(Collected data entries)
++++++

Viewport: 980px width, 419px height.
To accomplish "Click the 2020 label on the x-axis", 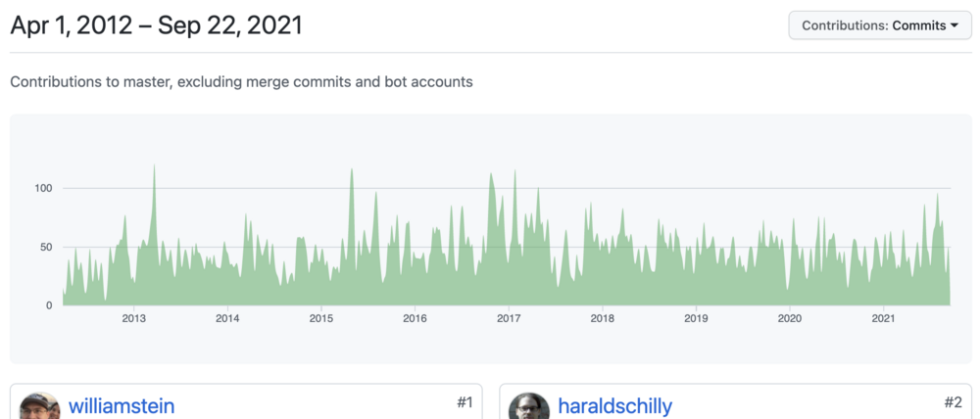I will 790,318.
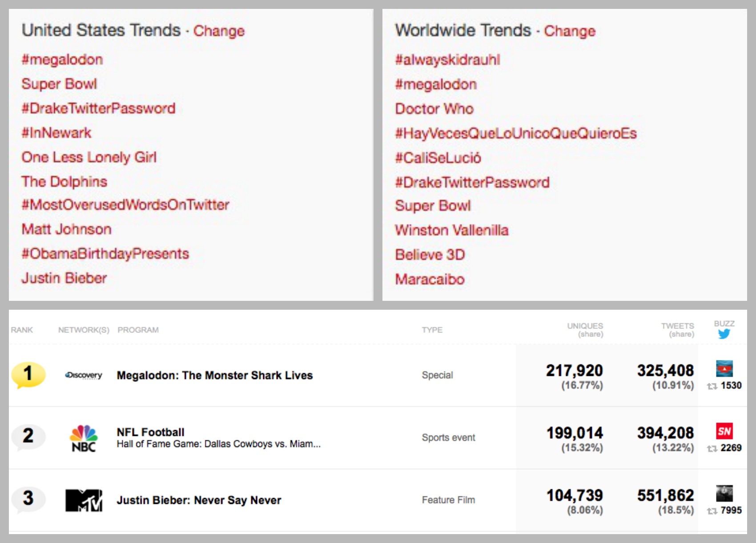This screenshot has width=756, height=543.
Task: Open the #alwayskidrauhl worldwide trend
Action: 448,60
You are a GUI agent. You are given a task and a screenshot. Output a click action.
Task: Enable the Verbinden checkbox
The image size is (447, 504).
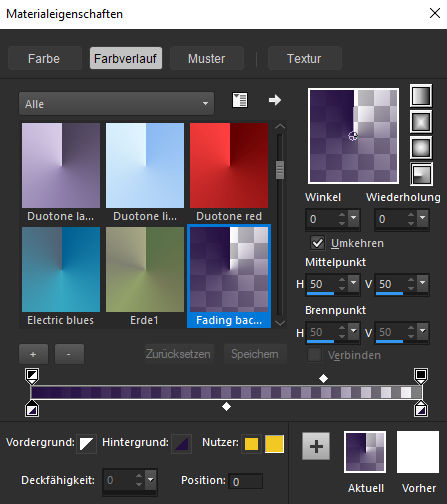pos(314,355)
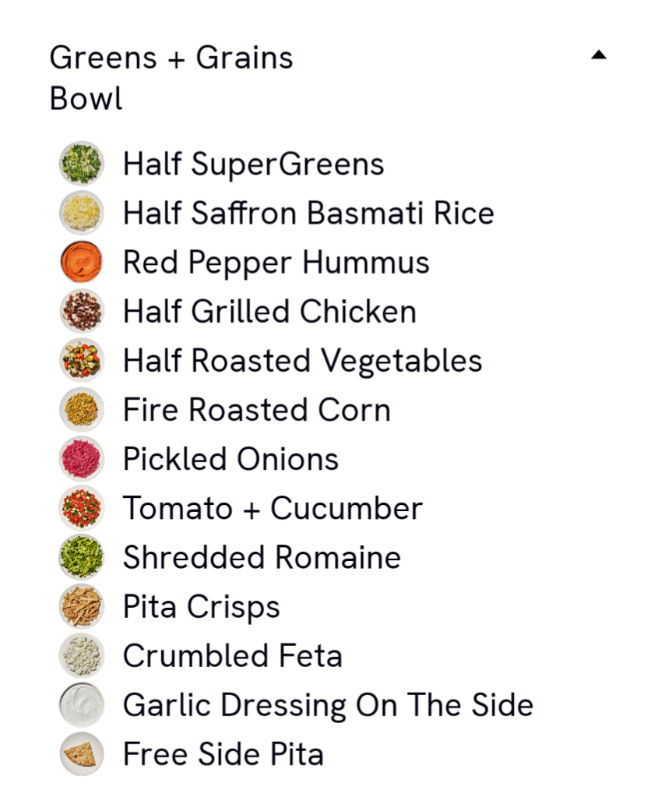Click the Red Pepper Hummus icon
This screenshot has width=672, height=794.
tap(82, 263)

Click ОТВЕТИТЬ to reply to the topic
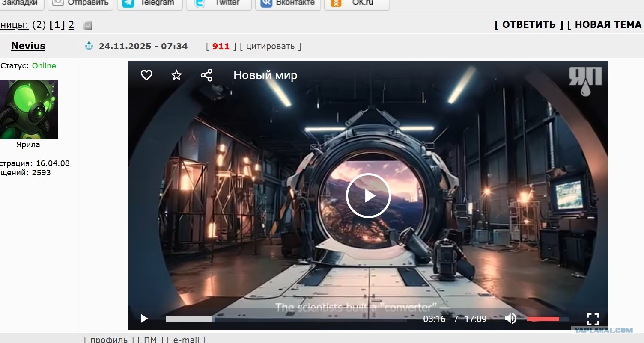(x=529, y=25)
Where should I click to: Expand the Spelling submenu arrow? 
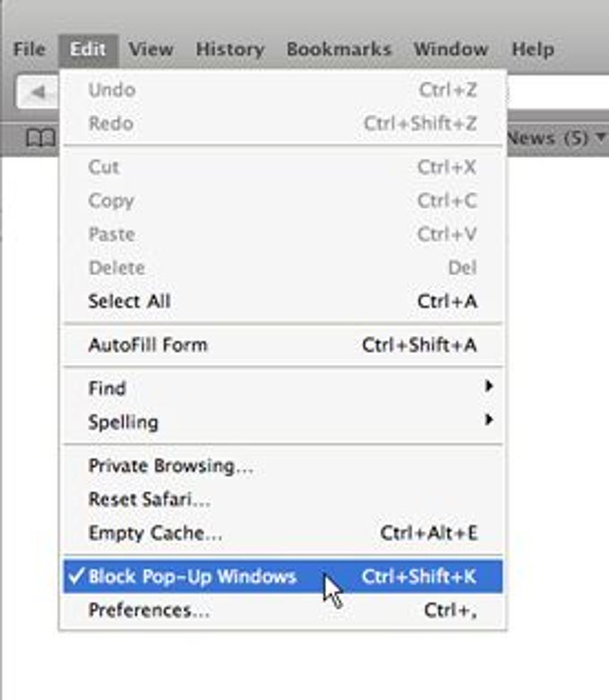pos(489,419)
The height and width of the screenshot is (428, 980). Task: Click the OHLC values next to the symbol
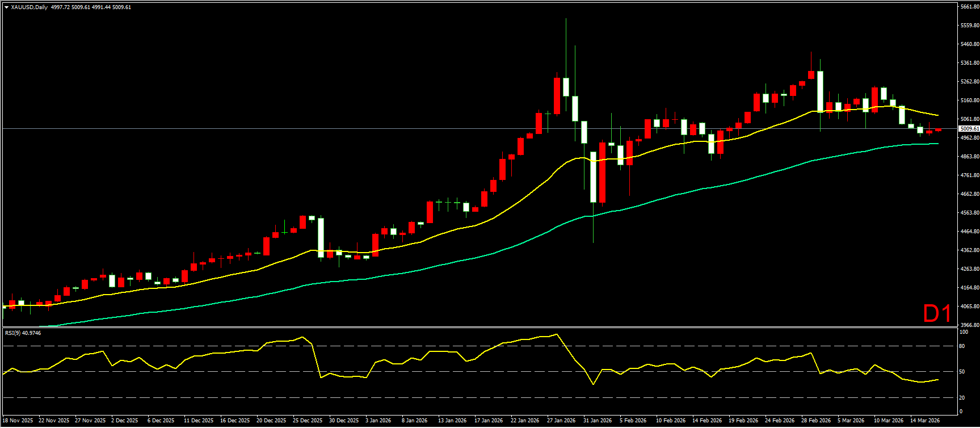coord(91,7)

++++++

Please reproduce, word for word, only the lines from the line that holds "The image size is (447, 504)." through the final line of the entries above, omitting any pictures.

The image size is (447, 504).
pos(314,355)
Click the Red Pepper Hummus icon
This screenshot has width=672, height=794.
tap(82, 263)

Click ОТВЕТИТЬ to reply to the topic
(x=529, y=25)
Where should I click to: Expand the Spelling submenu arrow? 
pos(489,419)
The height and width of the screenshot is (428, 980). Task: Click the OHLC values next to the symbol
coord(91,7)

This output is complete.